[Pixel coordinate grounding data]
┄┄┄┄┄┄┄┄┄┄
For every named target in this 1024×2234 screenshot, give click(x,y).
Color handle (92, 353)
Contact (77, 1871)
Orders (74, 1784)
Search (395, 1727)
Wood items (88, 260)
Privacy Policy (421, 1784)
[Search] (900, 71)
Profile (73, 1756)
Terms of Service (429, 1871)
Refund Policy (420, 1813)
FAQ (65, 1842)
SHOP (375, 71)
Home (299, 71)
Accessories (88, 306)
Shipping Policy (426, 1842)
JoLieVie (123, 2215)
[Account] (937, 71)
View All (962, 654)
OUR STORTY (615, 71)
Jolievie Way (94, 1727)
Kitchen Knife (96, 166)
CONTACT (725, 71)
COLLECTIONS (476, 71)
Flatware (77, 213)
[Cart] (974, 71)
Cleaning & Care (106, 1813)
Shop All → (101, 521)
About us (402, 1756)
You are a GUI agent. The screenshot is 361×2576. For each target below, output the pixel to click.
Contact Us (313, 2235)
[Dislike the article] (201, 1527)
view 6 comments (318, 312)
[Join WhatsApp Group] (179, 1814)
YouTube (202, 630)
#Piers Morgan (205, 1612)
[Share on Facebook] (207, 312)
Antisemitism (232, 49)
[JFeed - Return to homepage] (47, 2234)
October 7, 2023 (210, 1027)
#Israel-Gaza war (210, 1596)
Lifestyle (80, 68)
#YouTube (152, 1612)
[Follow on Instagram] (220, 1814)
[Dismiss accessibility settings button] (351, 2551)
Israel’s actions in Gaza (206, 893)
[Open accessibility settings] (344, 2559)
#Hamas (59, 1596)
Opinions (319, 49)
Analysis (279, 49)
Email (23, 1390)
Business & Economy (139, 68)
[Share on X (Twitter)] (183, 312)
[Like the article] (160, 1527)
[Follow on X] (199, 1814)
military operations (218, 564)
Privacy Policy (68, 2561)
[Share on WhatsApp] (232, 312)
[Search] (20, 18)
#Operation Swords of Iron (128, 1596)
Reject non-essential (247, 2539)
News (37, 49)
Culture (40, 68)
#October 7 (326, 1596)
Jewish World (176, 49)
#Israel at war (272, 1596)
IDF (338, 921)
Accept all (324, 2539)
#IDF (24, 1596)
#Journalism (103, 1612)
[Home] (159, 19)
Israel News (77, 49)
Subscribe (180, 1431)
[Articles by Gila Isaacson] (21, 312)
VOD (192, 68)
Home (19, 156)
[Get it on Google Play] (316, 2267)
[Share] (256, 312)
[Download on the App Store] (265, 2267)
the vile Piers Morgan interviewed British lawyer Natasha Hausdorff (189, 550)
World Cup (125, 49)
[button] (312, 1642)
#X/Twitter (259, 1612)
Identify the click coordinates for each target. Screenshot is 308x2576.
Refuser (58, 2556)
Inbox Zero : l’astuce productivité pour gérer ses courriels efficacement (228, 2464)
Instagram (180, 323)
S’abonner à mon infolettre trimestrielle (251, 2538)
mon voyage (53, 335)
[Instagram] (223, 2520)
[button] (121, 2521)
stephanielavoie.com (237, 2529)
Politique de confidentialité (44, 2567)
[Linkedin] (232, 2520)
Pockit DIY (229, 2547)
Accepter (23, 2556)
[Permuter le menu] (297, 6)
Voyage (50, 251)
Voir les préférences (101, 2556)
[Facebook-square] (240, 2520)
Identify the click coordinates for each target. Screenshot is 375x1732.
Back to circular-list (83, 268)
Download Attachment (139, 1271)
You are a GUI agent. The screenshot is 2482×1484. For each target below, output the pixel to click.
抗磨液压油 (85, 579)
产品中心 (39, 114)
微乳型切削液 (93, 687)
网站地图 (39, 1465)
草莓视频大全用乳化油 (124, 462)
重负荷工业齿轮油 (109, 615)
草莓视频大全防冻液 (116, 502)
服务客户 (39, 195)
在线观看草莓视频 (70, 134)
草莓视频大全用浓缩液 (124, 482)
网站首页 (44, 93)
┄┄┄┄┄┄┄┄┄┄
__Task directions__. Looking at the data above, say how many lines include the string "settings" and add nothing.

__Response area__. 2